Time & Date
Tuesday, February 23, 2021, 6:00 pm
WBUR CitySpace Virtual EventOpen in Google Maps
The act of administering a vaccine is relatively straightforward. Implementing mass vaccinations, on the other hand, requires an immense amount of preparation, strategic planning, production of materials and carefully coordinated communication.
In the second of a four-part virtual event series on the COVID-19 vaccine, reporter Martha Bebinger sat down with Dr. Paul Biddinger, medical director for emergency preparedness at Mass. General Brigham, to discuss the nuances of the vaccine rollout in Massachusetts. The event began with a story about the struggles and successes of an early vaccination effort in 18th-century Boston from Endless Thread podcast hosts Ben Brock Johnson and Amory Sivertson.
(You can hear more on investigations into vaccines by listening to their series, "Infectious: The Strange Past and Surprising Present of Vaccines — and Anti-Vaxxers.")
Highlights from this interview have been lightly edited for clarity.
On why a two-shot vaccine is necessary for now
Dr. Paul Biddinger: So this is maybe one of the hottest debates right now, I think, in the public health and medical community. We do know that there's pretty good effectiveness within about eight or nine days after, certainly with Pfizer, likely the same is true of Moderna. The Israeli data shows that the new infection rate after about eight days plateaus with Pfizer; they basically used Pfizer for the country. That really suggests that a single-dose only strategy could be effective at limiting transmission.

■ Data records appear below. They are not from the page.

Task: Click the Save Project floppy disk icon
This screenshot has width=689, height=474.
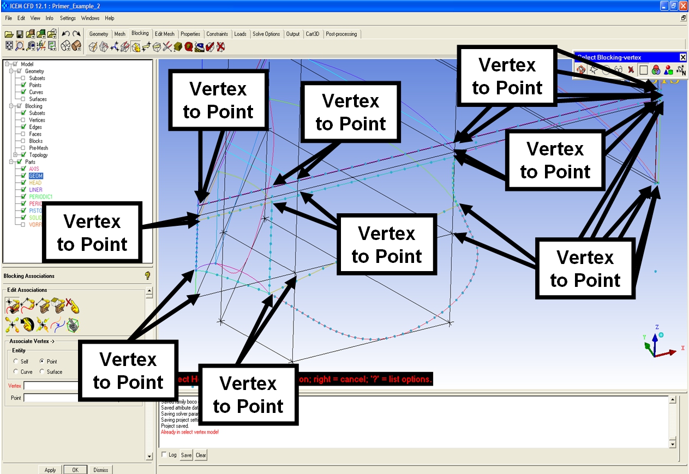Action: tap(20, 34)
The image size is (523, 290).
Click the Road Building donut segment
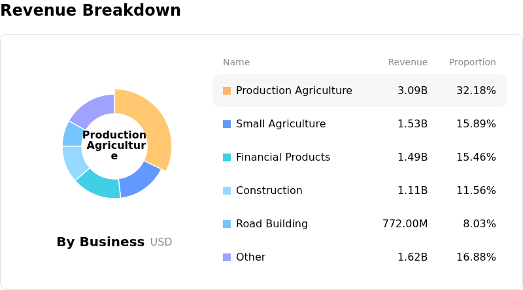[72, 134]
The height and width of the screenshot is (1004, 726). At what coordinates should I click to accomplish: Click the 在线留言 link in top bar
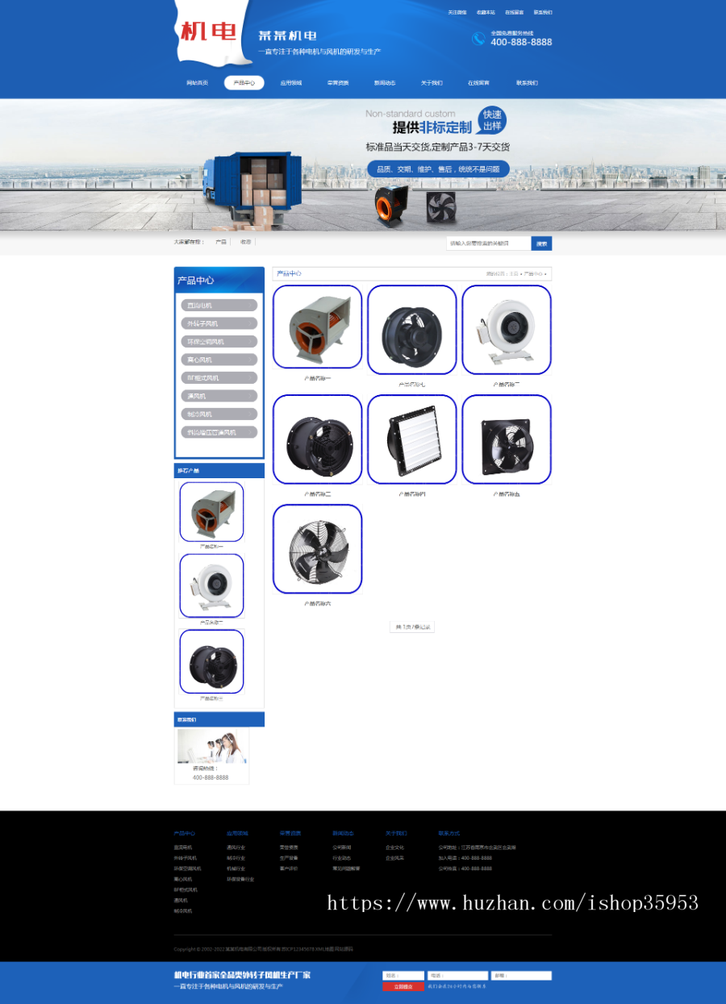click(514, 13)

Now, what does that mean? We don't know what it means in terms of durability of infection. We know that the second dose really sort of locks in your immune system and is likely to give you much more lasting immunity if you get it. And we don't know the number of people that if we say, 'Come back six weeks later for your second dose,' how many just won't? And does that actually compromise the overall effectiveness of our strategy for immunization across the population if we have a smaller percentage that actually have gotten the second dose as compared to what?
... There will be an emergency meeting of CDC's Advisory Committee on Immunization Practice this weekend to review what is the expected recommendation of the FDA for Johnson and Johnson. There are rumors that they might address this question. So, it's not inconceivable that [the] CDC will give us a little bit of guidance, but they may not. And right now, it's the official position of both CDC and FDA that we don't deviate, that we stick with the two-dose regimen for both Pfizer and Moderna.
On the challenges of maintaining equity in a phased rollout
Biddinger: ... I think there are real equity concerns in making people prove their comorbidities, especially some of the most vulnerable, who may not have a primary care physician, may not see them regularly, may not be able to access them and/or may have difficulties getting that documentation. And I think, in the principle of 'we want to vaccinate as many eligible people as quickly as possible,' putting barriers in place for those individuals that would keep them from getting vaccinated seems like a worse evil than the number of people that might try to game the system. I don't want to be a naïve optimist, but I certainly hope that the vast majority of people will follow the rules and will understand what the consequences are: if they take their vaccine when they shouldn't, that they really are taking it from someone who deserves it, who needs it, and it helps protect them even more.
On what we can learn from early vaccination efforts in America
Ben Brock Johnson: So, you've got this mix of skepticism of the authorities, xenophobia, racism. These are all themes still familiar in America today.
... What we do know is that this enslaved person and hundreds of years of traditions and cultures around the world can be credited with helping to bring a very strange idea to what is described as Western medicine, that introducing a weaker version of the disease to the body, can help you fight it and help you fight disease more generally.
Amory Sivertson: And we can probably assume that if it wasn't for this early example of inoculating Bostonians against the deadly virus, we'd be telling a different story today about Boston. And I'm not sure that 'comforting' is the right word, but when you hear a story of a disaster like smallpox and the city being able to do something about it, and you think about where we are right now, you know, there's a little reassurance that we will figure this out one way or another.